SOURCE EXCERPT:

World leaders from the G20 countries, representing 85% of the world’s output, will meet in London on April 2, 2009 – against the backdrop of what has been described as the worst international banking crisis in generations.
The G20 says countries need to come together to enhance global coordination in order to help restore global economic growth. The Summit aims at obtaining commitment from World leaders on three key issues:
* First, to take whatever action is necessary to stabilise financial markets and enable families and businesses to get through the recession
* Second, to reform and strengthen the global financial and economic system to restore confidence and trust.
* Third, to put the global economy on track for sustainable growth
The World Bank recently completed a report on the impact of the financial crisis in developing countries. The World Bank says financial conditions facing developing countries have deteriorated sharply. It estimates that developing countries face a financing gap of between $270bn and as much as $700bn depending on the severity of the economic and financial crisis and the strength and timing of policy responses. Reportedly, 94 out of 116 developing countries have experienced a slowdown in economic growth. Of these countries, 43 have high levels of poverty. World Bank Group President Robert B. Zoellick said *”This global crisis needs a global solution and preventing an economic catastrophe in developing countries is important for global efforts to overcome this crisis.”*
US President Barack Obama has said the US had two goals at the G20 – to ensure joint action to jump-start economies and to move forward on a regulatory reform agenda. US Treasury Secretary Tim Geithner echoes this, saying the US Administration believes it is essential for other major countries to commit to substantial and sustained efforts to bolster their economies. At the same time, he believes the US must strengthen cooperation to fight money laundering and terrorist financing and *”to crack down on those who use offshore tax havens to escape paying their share of taxes.”* And, Head of the US Federal Reserve, Ben Bernanke, also has called for the revamping of the global system of financial regulation.

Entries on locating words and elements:

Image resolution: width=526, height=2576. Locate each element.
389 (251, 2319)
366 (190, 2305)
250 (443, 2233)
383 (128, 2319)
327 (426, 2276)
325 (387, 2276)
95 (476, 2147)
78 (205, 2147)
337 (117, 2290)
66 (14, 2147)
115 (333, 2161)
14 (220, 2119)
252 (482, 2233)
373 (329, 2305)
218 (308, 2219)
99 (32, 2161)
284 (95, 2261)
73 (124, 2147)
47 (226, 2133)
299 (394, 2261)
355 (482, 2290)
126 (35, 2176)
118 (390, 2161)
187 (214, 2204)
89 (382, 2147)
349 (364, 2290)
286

YOUR TASKS:
1: Please copy the passage of the G20 summit text word for word, from "The G20 says" up to and including "confidence and trust.".
2: In the G20 summit text, recast the paragraph beginning "The World Bank recently completed" as a short bulleted list that keeps its main facts.
3: Answer these questions using the G20 summit text:
(a) On what date and in which city will the G20 leaders meet?
(b) What is the third key issue the Summit seeks commitment on?
(c) What two goals did Barack Obama say the US had at the G20?

LIST OF SOLUTIONS:
1:
The G20 says countries need to come together to enhance global coordination in order to help restore global economic growth. The Summit aims at obtaining commitment from World leaders on three key issues:
* First, to take whatever action is necessary to stabilise financial markets and enable families and businesses to get through the recession
* Second, to reform and strengthen the global financial and economic system to restore confidence and trust.

2:
- The World Bank has completed a report on how the financial crisis affects developing countries.
- Financial conditions for developing countries have deteriorated sharply.
- Their estimated financing gap ranges from $270bn to $700bn. The amount depends on how severe the crisis is and on the strength and timing of policy responses.
- Reportedly, 94 of 116 developing countries have seen economic growth slow, and 43 of these have high poverty levels.
- World Bank Group President Robert B. Zoellick said the global crisis needs a global solution. He also said that preventing an economic catastrophe in developing countries is important to overcoming it.

3:
(a) April 2, 2009, in London.
(b) To put the global economy on track for sustainable growth.
(c) To ensure joint action to jump-start economies and to move forward on a regulatory reform agenda.